Fransa roman yazan çok siyasetçi gördü, aşk romanı yazan cumhurbaşkanı dahil. Hatta siyasette yükselmenin yolu edebiyattan geçer bile denilebilir. Edebiyata erotik sos katanlar da oldu ama hiçbiri Bruno Le Maire kadar sansasyon yaratmadı. Maliye iklimi uymadı.
Eleştirmen notlarından anlaşıldığı kadarıyla “Fugue Américaine” (Amerikan füg) adlı eser katiyen müstehcen değil, bütün mesele bakanın ustalık gerektiren tema bağlamından kopuk erotizmi aşırıya kaçırması. Böylece efsanevi piyanist Vladimir Horowitz etrafında dönen hikayeden dört dörtlük polemik çıkarmayı becermiş.
Gallimard yayınevinden çıkan romanında bakan, Oskar ve Franz Wertheimer adlı New York’lu iki kardeşin, 1949 yılında Horowitz’i dinlemek üzere Havana’ya gitmesini anlatıyor; hikaye müzikten göç olgusuna, Yahudiliğe, suçluluk duygusu ve depresyona uzanıyor, kısaca 20’inci yüzyılın ilk yarısına odaklanıyor. Edebi yönden romanı sağlam bulan eleştirmenler var ama muhalefet içerikle ilgilenmiyor, bakanın enflasyon yerine cümle kurmakla uğraşmasına içerliyor.
Le Maire ise “Ben bir entelektüelim. Roman yazan siyasetçi değil, siyasetçi ve yazarım. Bu kitap on yılımı aldı, bakan olarak görevimden zaman çalmadı. Geç yatıp erken kalktım, hafta sonu demedim, tatile çıkmadım. 480 sayfalık romanda on satır için gürültü koparıyorlar. Oysa insani duygulara, Bach ve Beethoven’in müziğine yolculuğa çıkarıyorum okuru” diye kendini savunuyor. Gerçekten yazarken bakan olmuş gibi, çünkü polemik yaratan eseri 17’nci kitabı oluyor, bakanlık görevinde yayınladığı ikinci kitap.
Muhalefete göre ise bakanın tek bir dakikasını bile yazıya ayırmaması gerekiyor. Sol parti Boyun Eğmeyen Fransa’nın iki vekili şunları söylüyor mesela: “Milyonlarca insan yiyecek yemek bulamıyor, buzdolaplarını dolduramıyor, kirasını ödeyemiyor ama Le Maire roman yazıyor. Millet ömür boyu yüzümüze tükürecek…”

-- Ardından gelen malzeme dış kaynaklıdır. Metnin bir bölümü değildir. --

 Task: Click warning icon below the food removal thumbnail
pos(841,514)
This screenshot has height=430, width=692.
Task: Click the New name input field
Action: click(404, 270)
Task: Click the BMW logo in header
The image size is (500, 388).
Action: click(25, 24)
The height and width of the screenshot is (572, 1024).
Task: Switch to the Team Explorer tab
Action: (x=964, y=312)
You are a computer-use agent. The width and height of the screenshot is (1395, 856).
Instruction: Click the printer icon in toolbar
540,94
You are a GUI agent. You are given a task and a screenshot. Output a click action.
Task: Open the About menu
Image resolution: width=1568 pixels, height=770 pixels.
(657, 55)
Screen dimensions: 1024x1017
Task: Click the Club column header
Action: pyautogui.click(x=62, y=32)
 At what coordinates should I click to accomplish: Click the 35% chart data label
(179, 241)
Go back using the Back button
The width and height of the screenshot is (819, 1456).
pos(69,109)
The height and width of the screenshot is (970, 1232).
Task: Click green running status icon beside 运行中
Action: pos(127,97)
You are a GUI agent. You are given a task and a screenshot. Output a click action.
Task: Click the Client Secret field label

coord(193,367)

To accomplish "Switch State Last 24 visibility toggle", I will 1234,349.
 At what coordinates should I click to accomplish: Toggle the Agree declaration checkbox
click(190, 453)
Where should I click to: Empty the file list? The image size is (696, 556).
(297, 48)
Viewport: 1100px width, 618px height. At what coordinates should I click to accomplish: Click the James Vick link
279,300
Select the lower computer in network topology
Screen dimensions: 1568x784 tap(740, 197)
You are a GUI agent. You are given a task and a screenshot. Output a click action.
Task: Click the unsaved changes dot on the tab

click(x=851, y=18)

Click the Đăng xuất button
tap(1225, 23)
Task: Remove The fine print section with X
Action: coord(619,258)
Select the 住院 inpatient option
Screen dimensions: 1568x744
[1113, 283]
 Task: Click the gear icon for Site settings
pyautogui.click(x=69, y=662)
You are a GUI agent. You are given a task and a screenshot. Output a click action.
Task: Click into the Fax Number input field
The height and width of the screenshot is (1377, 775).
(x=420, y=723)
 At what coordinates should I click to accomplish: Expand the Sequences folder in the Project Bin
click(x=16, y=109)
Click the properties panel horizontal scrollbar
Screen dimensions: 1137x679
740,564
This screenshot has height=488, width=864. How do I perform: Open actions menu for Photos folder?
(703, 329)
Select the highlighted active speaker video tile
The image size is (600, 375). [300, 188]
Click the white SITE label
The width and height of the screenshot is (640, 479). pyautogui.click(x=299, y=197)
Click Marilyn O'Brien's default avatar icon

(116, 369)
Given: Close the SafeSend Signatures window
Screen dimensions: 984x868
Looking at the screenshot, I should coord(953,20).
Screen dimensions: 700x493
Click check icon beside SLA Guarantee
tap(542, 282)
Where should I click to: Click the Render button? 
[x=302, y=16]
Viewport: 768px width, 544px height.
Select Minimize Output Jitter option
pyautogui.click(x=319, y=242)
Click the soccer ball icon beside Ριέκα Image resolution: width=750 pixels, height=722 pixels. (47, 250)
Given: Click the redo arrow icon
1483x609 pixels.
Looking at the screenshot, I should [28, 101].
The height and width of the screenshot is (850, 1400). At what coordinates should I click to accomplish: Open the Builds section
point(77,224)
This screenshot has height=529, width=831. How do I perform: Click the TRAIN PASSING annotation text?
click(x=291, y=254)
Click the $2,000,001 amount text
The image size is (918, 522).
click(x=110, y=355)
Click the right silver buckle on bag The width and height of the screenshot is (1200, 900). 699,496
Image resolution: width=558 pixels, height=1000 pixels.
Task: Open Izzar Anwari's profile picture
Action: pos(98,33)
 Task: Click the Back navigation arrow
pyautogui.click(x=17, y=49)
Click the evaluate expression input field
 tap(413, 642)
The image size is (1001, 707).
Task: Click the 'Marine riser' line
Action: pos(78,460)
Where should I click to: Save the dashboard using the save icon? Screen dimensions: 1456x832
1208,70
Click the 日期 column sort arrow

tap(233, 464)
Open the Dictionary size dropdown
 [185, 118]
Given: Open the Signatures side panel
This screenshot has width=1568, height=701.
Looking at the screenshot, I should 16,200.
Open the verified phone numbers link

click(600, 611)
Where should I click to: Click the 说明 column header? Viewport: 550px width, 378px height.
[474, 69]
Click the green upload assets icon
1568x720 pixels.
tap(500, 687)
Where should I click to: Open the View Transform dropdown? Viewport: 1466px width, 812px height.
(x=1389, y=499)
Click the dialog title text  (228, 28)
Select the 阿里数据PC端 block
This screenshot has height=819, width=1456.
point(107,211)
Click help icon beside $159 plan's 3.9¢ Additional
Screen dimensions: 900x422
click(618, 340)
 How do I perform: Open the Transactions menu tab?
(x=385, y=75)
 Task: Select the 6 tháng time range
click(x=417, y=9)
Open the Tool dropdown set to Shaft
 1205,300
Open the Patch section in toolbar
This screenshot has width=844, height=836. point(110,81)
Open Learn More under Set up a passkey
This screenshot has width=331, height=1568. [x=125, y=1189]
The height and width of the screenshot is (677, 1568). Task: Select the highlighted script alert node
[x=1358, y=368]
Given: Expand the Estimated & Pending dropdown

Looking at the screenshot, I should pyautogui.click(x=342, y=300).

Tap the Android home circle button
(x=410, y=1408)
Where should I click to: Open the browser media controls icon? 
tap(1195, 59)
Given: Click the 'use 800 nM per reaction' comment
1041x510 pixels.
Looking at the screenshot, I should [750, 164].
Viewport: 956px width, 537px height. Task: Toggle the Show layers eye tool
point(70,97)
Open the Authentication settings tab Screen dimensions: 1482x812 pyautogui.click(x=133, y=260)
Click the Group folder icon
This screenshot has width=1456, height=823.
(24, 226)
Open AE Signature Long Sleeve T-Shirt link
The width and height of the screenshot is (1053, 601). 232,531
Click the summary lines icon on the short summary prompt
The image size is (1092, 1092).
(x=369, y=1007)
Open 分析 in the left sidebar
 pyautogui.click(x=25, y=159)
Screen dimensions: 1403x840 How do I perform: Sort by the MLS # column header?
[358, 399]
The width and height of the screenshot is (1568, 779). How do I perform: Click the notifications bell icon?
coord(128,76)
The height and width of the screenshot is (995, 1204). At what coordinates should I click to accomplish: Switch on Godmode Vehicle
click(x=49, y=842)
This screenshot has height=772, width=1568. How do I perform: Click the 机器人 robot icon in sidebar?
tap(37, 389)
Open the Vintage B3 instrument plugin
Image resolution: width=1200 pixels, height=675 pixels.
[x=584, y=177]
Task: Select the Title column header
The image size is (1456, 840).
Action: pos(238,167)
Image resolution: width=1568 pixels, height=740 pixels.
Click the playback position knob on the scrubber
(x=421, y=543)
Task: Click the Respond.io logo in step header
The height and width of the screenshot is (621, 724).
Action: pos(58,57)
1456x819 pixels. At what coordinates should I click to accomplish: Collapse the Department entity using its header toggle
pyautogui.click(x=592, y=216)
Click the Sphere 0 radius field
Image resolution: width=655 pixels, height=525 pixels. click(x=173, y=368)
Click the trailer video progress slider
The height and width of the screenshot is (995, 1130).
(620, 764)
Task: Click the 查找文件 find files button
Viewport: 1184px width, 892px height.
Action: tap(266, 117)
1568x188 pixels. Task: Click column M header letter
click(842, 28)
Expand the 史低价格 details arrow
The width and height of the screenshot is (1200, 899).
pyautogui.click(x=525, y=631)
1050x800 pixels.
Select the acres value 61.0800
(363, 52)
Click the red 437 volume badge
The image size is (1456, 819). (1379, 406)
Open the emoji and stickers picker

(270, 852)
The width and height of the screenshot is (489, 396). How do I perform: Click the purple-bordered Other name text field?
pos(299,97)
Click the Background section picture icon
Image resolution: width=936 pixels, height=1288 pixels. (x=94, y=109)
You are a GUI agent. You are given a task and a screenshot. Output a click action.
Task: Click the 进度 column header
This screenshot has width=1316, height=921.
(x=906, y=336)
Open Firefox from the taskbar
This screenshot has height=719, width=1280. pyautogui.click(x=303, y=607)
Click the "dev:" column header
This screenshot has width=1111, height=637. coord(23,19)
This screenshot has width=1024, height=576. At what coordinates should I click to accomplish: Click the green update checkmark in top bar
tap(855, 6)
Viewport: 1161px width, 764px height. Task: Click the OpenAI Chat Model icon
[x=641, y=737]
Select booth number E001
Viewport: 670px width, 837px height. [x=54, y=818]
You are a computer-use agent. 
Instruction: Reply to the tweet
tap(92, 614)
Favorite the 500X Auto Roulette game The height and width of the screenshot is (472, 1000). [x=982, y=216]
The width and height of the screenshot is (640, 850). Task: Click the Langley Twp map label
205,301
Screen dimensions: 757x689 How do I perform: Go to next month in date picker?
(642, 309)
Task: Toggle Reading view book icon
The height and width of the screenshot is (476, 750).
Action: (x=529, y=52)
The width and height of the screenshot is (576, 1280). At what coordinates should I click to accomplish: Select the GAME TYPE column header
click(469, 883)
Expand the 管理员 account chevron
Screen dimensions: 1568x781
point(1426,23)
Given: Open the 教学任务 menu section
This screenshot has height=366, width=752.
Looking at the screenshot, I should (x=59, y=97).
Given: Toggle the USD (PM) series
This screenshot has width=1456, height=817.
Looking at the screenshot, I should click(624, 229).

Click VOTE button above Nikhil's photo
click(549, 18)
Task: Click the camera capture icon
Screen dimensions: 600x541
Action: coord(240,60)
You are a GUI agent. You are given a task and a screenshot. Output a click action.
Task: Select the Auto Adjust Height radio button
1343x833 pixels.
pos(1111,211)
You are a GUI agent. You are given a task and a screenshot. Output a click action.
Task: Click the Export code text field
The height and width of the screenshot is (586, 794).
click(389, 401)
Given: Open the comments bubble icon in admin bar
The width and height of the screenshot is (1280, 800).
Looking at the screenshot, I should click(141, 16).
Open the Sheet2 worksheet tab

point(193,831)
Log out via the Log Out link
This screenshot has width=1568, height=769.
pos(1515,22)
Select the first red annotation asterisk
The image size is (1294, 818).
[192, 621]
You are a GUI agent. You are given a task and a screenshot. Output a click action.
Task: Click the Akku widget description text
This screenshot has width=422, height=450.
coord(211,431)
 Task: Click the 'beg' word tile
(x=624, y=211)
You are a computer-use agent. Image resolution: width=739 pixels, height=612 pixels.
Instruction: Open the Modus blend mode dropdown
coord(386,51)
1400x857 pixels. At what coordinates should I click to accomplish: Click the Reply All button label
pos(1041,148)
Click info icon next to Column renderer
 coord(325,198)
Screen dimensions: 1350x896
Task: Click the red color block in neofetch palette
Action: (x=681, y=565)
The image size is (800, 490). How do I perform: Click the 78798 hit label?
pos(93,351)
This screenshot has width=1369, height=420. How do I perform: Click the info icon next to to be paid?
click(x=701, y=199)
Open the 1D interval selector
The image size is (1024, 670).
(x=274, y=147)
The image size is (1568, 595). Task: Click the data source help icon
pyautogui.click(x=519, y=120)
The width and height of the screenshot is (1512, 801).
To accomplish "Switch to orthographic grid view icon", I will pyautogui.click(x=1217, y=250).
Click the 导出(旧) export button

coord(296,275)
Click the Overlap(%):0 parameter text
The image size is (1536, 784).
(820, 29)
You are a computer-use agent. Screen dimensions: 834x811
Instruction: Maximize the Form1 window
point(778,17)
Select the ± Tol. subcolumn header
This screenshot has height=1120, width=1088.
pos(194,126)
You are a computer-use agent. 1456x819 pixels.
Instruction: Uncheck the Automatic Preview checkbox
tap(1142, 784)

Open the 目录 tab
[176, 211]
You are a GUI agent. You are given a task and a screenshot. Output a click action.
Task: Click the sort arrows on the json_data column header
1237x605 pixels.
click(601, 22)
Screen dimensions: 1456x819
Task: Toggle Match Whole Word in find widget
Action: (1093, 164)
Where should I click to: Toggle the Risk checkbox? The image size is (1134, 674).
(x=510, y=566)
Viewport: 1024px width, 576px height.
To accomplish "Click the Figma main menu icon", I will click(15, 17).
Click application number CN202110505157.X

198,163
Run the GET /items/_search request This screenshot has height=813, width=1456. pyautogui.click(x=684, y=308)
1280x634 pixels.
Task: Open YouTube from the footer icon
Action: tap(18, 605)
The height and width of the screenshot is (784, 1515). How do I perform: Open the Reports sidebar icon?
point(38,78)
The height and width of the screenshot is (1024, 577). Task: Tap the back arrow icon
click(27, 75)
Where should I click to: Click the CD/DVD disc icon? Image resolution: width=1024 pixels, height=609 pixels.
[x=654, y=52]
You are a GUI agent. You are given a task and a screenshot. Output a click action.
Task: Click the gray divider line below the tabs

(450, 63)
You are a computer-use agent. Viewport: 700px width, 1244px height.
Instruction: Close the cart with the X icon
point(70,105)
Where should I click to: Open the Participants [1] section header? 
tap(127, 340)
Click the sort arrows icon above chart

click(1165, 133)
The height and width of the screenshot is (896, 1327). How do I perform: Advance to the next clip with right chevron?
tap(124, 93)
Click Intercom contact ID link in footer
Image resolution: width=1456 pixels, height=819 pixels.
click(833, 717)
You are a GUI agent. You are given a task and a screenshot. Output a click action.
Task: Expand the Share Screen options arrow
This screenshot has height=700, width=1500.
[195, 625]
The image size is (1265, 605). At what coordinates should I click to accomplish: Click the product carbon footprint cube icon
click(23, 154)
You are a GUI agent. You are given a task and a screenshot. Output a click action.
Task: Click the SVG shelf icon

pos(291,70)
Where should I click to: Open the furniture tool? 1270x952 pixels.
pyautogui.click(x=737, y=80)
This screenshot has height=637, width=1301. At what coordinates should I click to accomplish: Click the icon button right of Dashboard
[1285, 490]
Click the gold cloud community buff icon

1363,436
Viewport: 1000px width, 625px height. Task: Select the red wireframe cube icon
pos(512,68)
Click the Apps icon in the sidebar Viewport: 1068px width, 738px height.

CUMHURBAŞKANLIĞI ŞARTI: ROMAN YAZMAK
Bazı siyasi analistler Maliye Bakanı Bruno Le Maire’in cumhurbaşkanı olabilmek için roman yazdığı görüşünde. Fransız kültüründe cumhuriyetin başındaki kişinin edebiyat dahil kitap yazan bir entelektüel olması gelenek. Georges Pompidou, François Mitterrand ve François Hollande bu geleneğe uygun adım yürüdü.
Fransız siyasetinin edebi külliyatından en kült eser, eski Cumhurbaşkanı Valéry Giscard d’Estaing’in Diana fantezisiyle kaleme aldığı aşk romanı “Prenses ve Başkan”dı. Zaten kadın fatihi olarak tanınan, Emmanuelle yıldızı Sylvia Kristel ile de macerası olduğu söylenen ve kaçamaklarına giderken özel kalemine kapalı zarf içinde acil durumlar için lokasyon bildirdiği rivayet edilen d’Estaing’in Prenses Diana’ya karşı zaafı sır değildi. Cumhurbaşkanlığı görevinden çok sonra Versailles’daki bir hayır gecesinde yan yana düşmüşler ve aralarında elektrik sezilmişti – Diana’nın gizlemediği flörtöz bakışlarıyla. Ardından d’Estaing bir dergide Di’ye ilan-ı aşk tadında mektup yayınlamış; “Fotoğraflarında göründüğünden çok daha güzel… Konuşurken gözlerini, o engin mavi gözlerini bana doğrulttu. İşte o an, onun bir kedi olduğunu keşfettim, usulca hareket eden bir kedi” diye yazmıştı.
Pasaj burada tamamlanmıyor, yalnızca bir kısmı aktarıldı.